20 Kasım 2009 Cuma

yolda bulunan parayı mususi etmek

mülkiyetin doğada bulunan en saf halidir, yoldaki sahipsiz para. hele insanlık için küçük ama gündelik işler için büyük bir miktarsa, değmesinler keyfimize. örneğin 5 tl veya 10 tl. çok büyük mutluluk kaynağıdır kağıt para bulmak. paranın ilk görüldüğü andan cebellezinin bitimine kadar olan süreç şöyle işler:

1. "aha para galiba lan bu" süreci. buna farkediş süreci de diyebiliriz. yerde kuzu misali yatan paranın algılanışı.

2. "temizinden bi' onluk, taş attım da kolum mu yoruldu" süreci. burda da, insan beyni, farkedilen paranın değişim değerini hesaplıyor.
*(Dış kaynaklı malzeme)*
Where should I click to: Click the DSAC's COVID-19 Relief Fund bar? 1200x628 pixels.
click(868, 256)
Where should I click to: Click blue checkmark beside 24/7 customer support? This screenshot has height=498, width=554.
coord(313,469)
3. "başka kimse gördü mü acaba lan?" süreci. evet, bu da vahşi doğada türler arasındaki rekabete benzer bi durum. parayı gören şahıs, anında para ve kendi etrafındaki kişileri kontrol eder.
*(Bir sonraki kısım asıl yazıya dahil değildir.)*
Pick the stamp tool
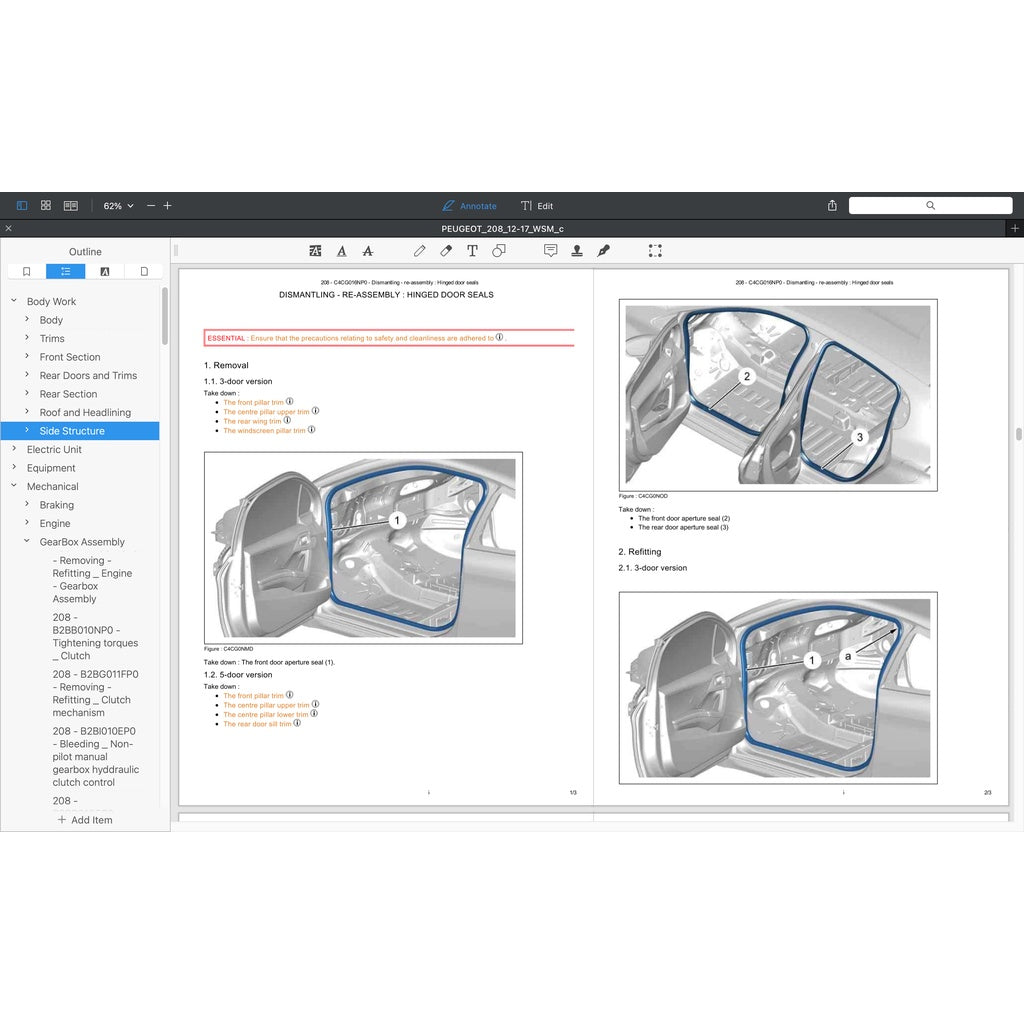 [x=577, y=251]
4. "parayı çaktırmadan bir güzel paparazzi edeyim" süreci. bu süreçte, insanoğlunun beyniyle işi bitmiş, ayaklarını ve dudaklarını kullanmaya başlamıştır. bir taraftan ıslık çalarken, bir taraftan da, sanki kumsalda dolanan banu alkan misali parmaklarının ucuyla, merkezi para olan ve çapı gittikçe küçülen daireler çizer. en sonunda da parayı ayakabbıyla kapatır. bundan sonra, para onun mülkiyetinde. mülkiyet tabanında. mülkiyet yerlerde.
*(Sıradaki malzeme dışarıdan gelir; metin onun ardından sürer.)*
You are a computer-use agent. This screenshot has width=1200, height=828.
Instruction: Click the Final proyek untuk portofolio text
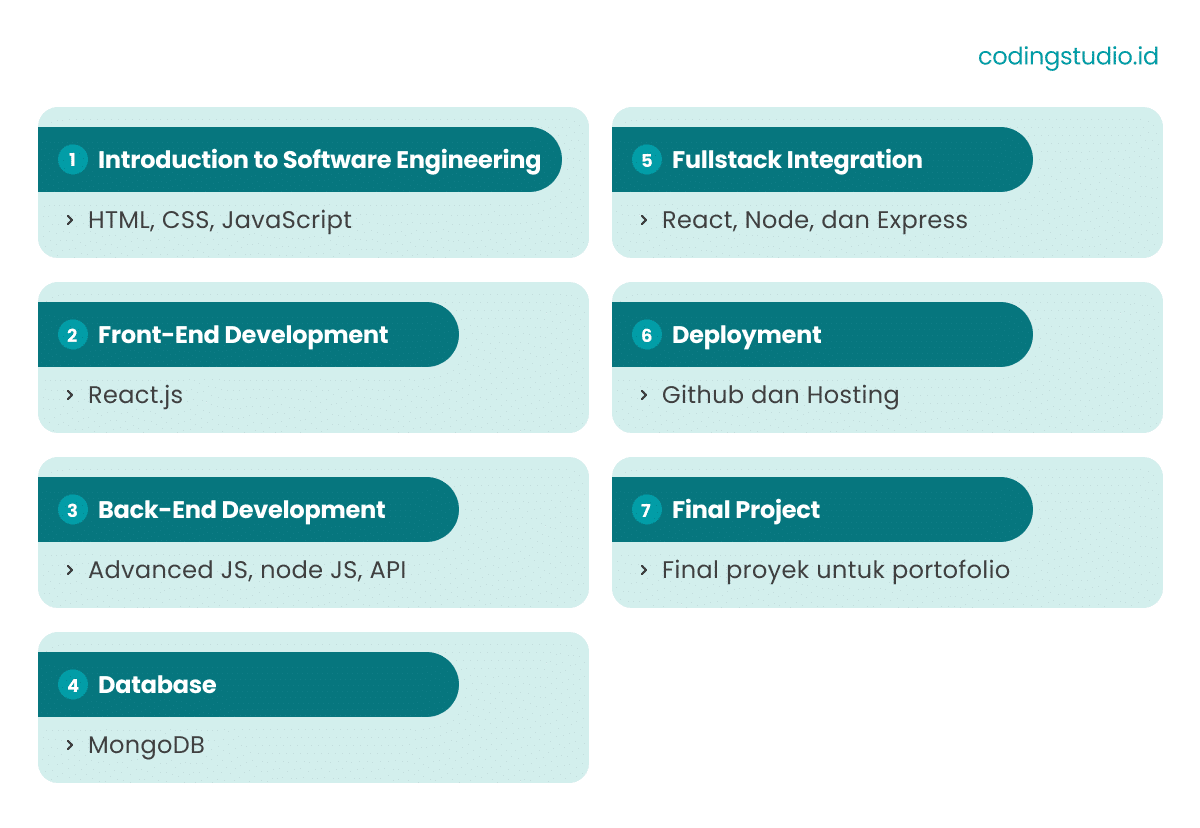coord(835,570)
bundan sonrası, yani haydan gelen paranın huya doğru çizeceği istikamet, parayı bulan kişinin yaratıcılığına kalmış.

bu noktadan sonra ahmet çakar tavrı alıyorum, biraz açılın, tüpürük gelebilir.

bir, marx sana söylüyorum. adamsan çıkar konuşursun. üretim ilişkileri açısından nasıl değerlendireceksin bunu.

iki, adam smith. hani modern ekonominin kurucusu olarak atfedilen adam smith. sen şerefsizin önde gidenisin. bakın, şerefsiz demiyorum, şerefsizin önde gideni diyorum. serbest piyasaya nasıl dayandırabilirsin bu mutluluğu? "lözefe" miydi "le cola" mıydı neydi o prensibin adı?

üç, bendeniz ahmet çakar. (ahmet çakar'ın, özeleştiride kantarın topuzunu kaçırma sürecine bayılıyorum). ben ki götler ordusunun en önde bayrakla koşanıyım, ben o parayı nasıl kaybettim? lan olm, daha biraz önce cebimdeydi.

neyse son bir şiir ile bitirmek istiyorum:

para para para
ille de para para para
arap arap arap
tut kıs kıs kıs!

ayrıca bu postumuzda, en son tayland'da top koşturup, aids'ten dolayı hayata gözlerini yumarak, tayland'daki yaşamı ve ölümüne dair akıllarda hiç bir soru işareti bırakmayan rahmetli mususi'yi de anmış olduk.